**EXERCISE BRIEF**
Copy word for word the lines of the records below, beginning at the one with "CEFR (381, 163)" and finishing at the one with "[Image link] (418, 1293)", ends included, but none of the pictures.

◇ ◇ ◇

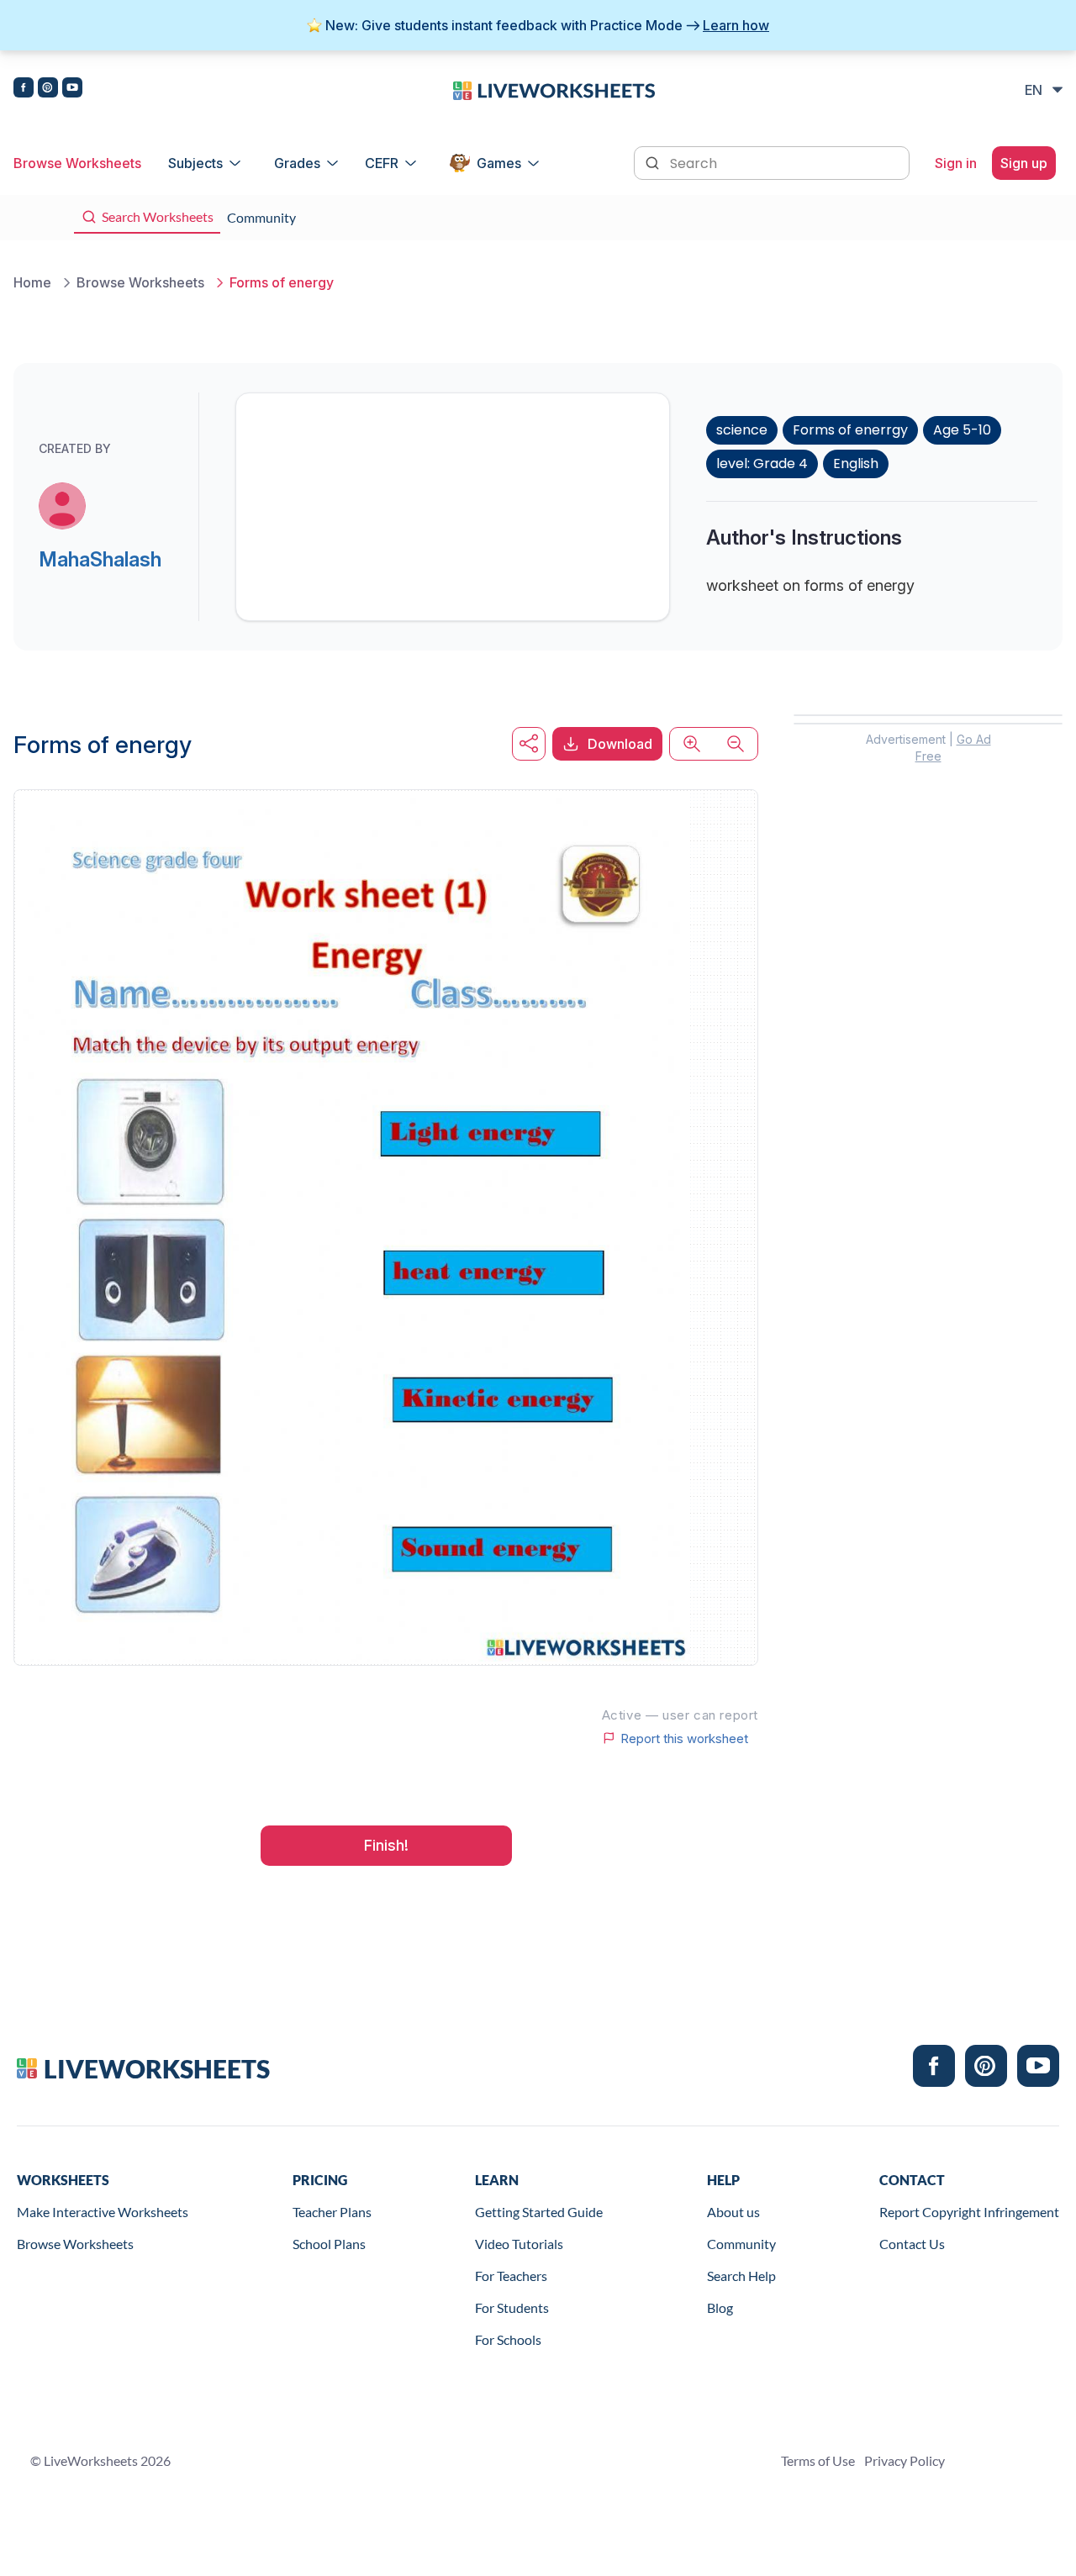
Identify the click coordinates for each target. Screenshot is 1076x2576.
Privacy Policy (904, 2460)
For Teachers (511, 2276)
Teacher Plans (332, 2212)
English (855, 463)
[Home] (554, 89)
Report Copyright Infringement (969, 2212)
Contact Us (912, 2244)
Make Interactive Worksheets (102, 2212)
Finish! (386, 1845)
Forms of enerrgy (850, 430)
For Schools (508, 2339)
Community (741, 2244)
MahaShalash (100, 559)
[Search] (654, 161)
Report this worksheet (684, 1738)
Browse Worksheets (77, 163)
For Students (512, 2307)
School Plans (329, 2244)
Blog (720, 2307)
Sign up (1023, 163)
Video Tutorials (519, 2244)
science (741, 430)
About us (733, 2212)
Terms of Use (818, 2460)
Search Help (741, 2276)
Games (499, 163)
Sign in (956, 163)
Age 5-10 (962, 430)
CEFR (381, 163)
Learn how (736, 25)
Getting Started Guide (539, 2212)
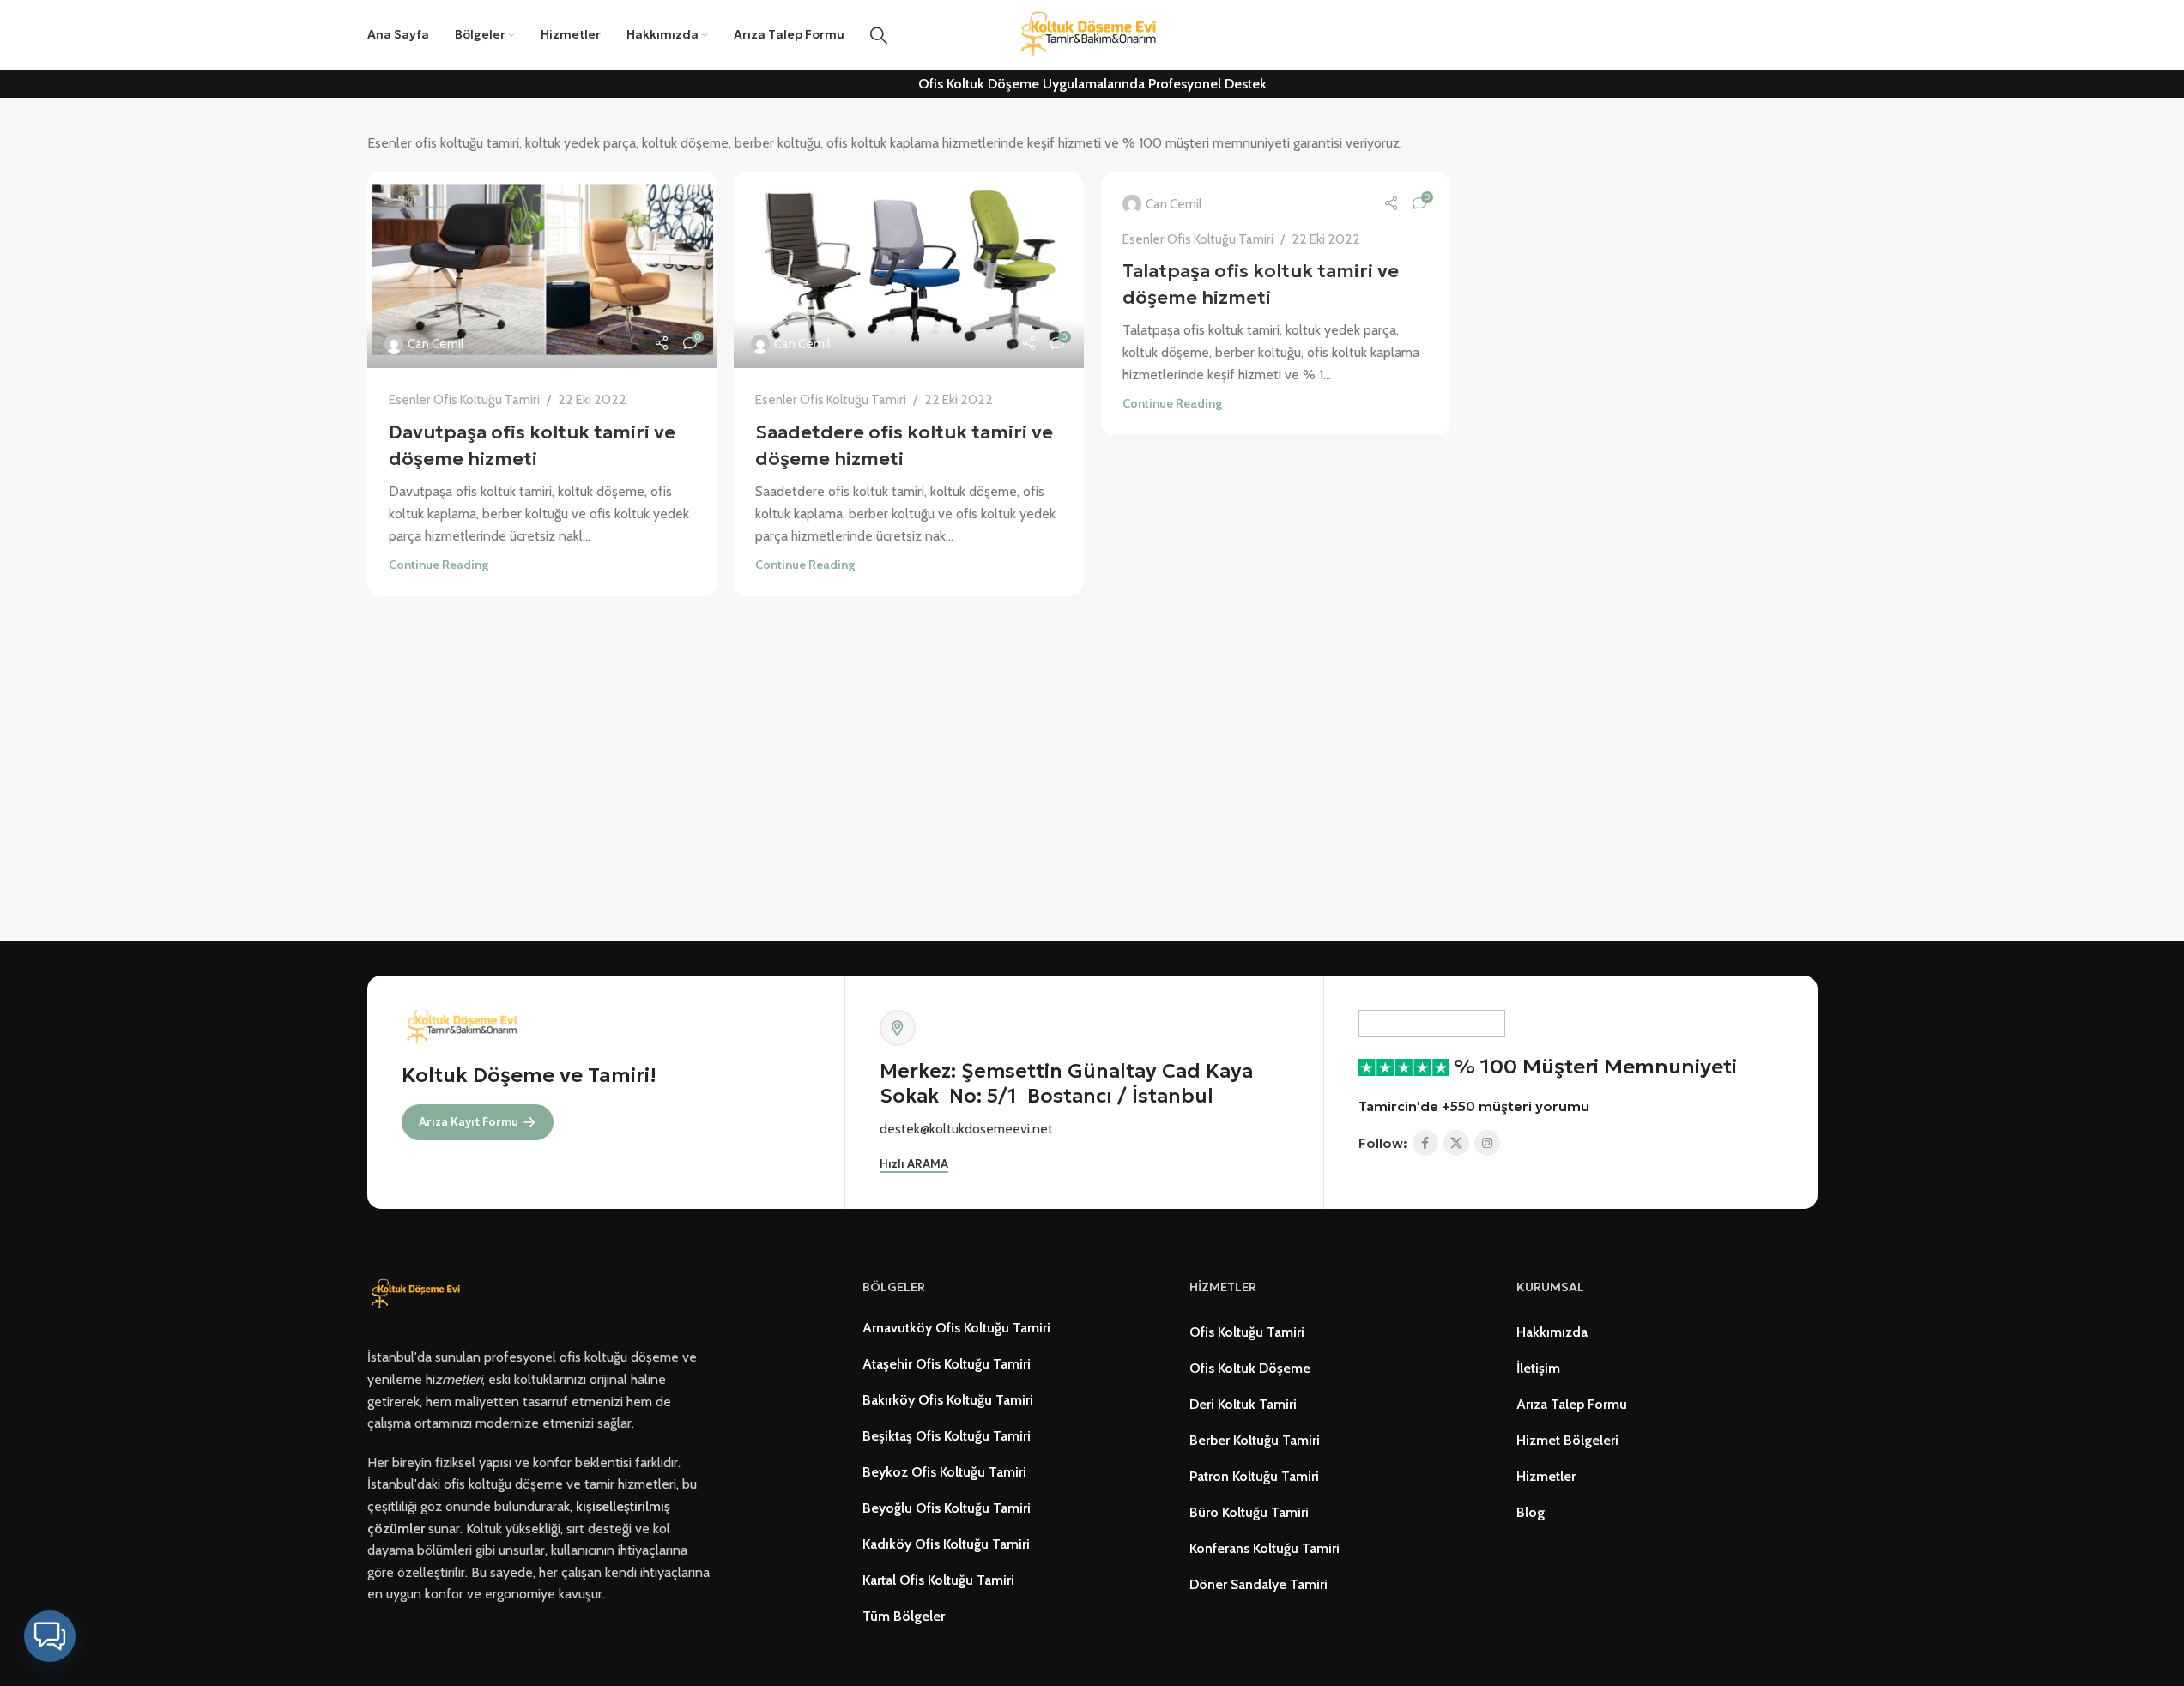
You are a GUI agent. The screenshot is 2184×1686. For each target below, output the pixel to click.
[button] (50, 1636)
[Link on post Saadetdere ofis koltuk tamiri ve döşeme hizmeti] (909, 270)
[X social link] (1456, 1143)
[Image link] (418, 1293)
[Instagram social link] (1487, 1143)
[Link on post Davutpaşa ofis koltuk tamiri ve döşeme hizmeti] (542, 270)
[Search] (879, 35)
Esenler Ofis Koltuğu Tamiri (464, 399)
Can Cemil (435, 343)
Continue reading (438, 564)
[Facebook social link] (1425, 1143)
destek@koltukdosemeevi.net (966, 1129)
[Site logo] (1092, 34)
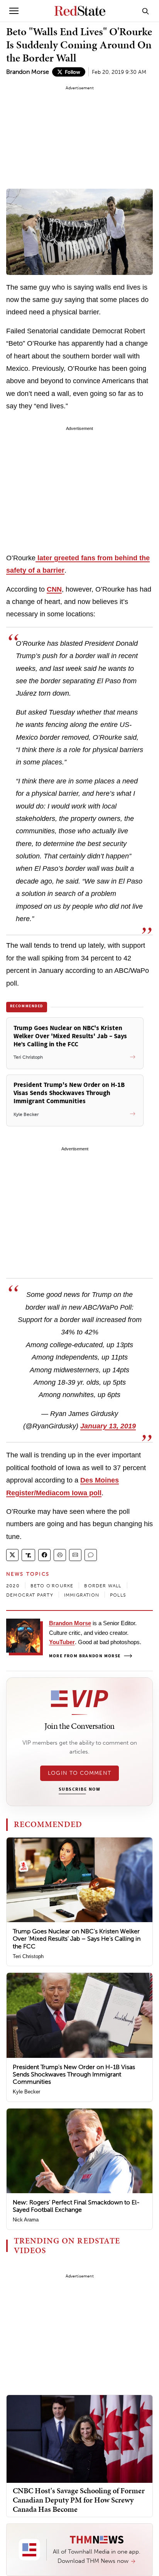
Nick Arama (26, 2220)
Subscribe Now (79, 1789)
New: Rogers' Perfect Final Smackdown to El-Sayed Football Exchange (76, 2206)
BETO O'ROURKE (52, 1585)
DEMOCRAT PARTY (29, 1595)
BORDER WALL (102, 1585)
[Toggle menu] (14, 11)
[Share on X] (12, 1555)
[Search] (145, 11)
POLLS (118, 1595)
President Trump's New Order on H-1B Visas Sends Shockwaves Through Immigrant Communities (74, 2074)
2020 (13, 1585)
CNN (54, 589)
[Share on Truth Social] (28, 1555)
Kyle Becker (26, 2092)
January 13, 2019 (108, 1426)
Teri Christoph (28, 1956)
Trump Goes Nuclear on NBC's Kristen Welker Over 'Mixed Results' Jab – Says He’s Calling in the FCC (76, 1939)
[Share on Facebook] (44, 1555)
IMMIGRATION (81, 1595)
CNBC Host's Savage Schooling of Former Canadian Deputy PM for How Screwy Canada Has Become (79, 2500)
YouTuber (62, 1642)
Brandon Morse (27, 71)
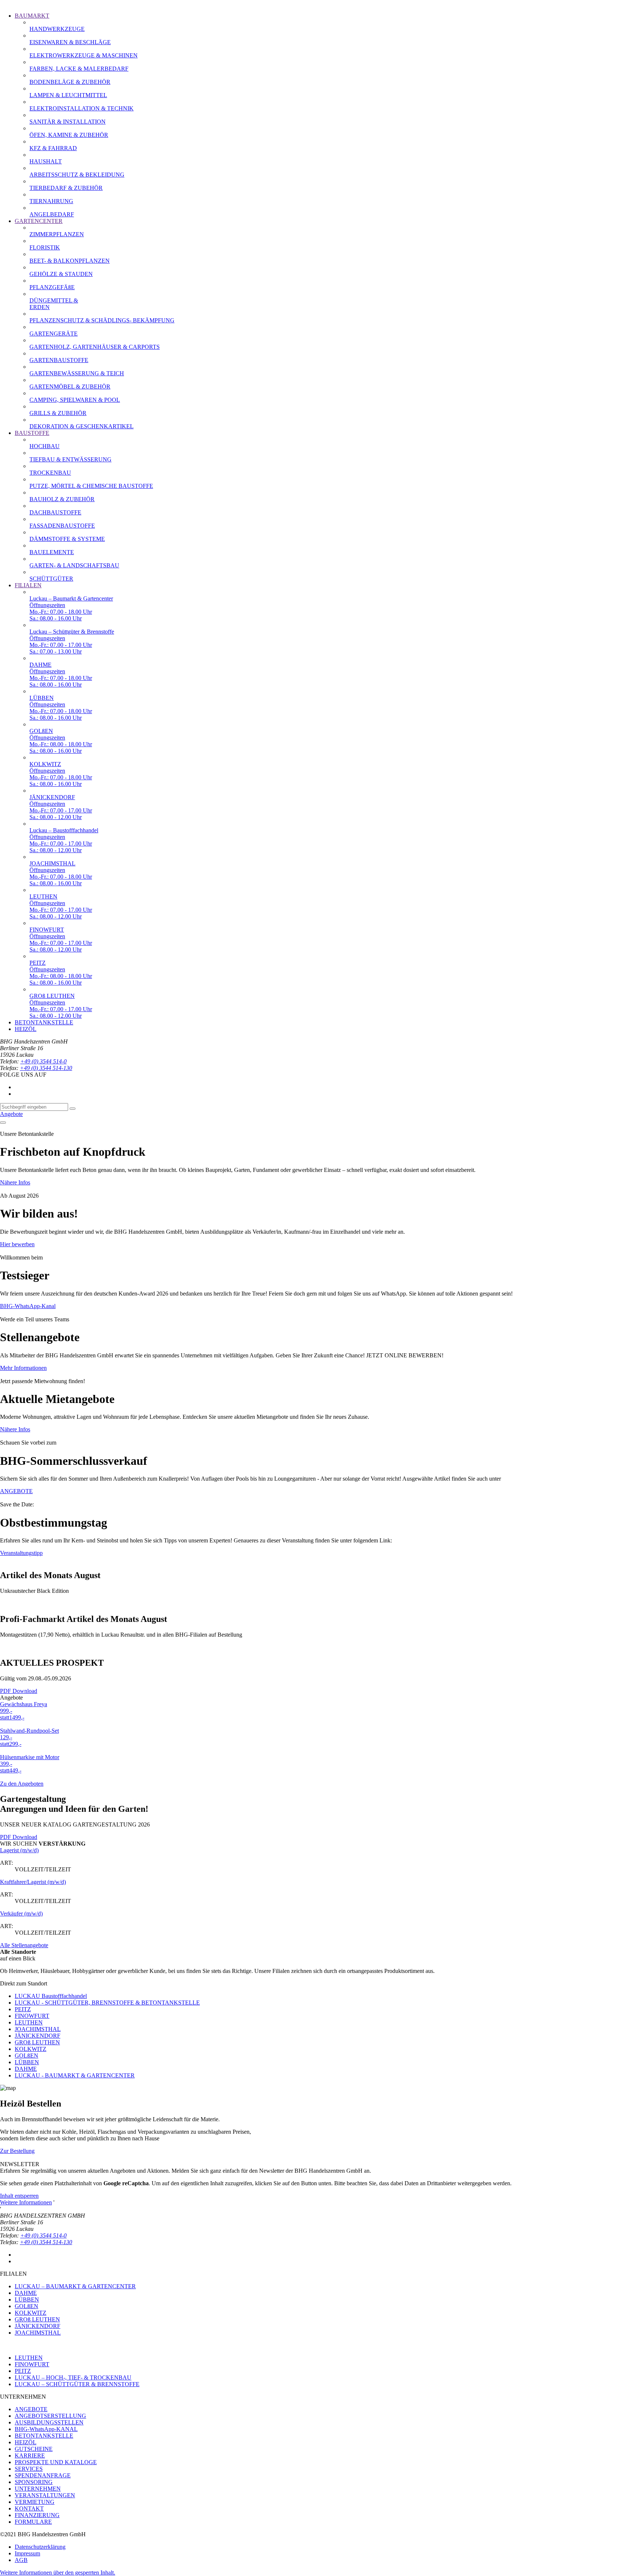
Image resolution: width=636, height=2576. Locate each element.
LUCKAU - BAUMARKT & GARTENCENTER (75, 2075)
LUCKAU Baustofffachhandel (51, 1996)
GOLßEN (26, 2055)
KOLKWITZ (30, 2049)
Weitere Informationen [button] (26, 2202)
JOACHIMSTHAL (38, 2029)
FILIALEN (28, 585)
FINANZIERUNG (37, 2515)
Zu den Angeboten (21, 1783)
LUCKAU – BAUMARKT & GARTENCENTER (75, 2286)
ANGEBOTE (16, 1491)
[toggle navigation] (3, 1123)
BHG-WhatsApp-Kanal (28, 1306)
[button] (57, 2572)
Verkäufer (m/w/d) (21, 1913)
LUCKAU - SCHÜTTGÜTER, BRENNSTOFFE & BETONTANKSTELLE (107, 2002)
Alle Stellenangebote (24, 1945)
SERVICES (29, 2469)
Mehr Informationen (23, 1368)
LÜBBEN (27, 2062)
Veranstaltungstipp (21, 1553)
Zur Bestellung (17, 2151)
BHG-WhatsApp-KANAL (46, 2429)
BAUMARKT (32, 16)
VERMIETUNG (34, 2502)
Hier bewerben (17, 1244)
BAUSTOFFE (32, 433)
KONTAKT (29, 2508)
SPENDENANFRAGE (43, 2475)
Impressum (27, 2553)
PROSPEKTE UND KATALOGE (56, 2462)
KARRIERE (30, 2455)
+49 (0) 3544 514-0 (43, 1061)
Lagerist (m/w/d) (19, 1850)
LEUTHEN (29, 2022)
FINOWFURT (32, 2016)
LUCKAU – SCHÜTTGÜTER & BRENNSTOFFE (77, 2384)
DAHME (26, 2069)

◇ ◇ ◇

**EXERCISE SOLUTION**
CEFR (381, 163)
Learn how (736, 25)
Getting Started Guide (539, 2212)
You are a GUI agent. The screenshot is 2184×1686. For each target below, output the pixel to click.
[button] (50, 1636)
[Link on post Saadetdere ofis koltuk tamiri ve döşeme hizmeti] (909, 270)
[X social link] (1456, 1143)
[Image link] (418, 1293)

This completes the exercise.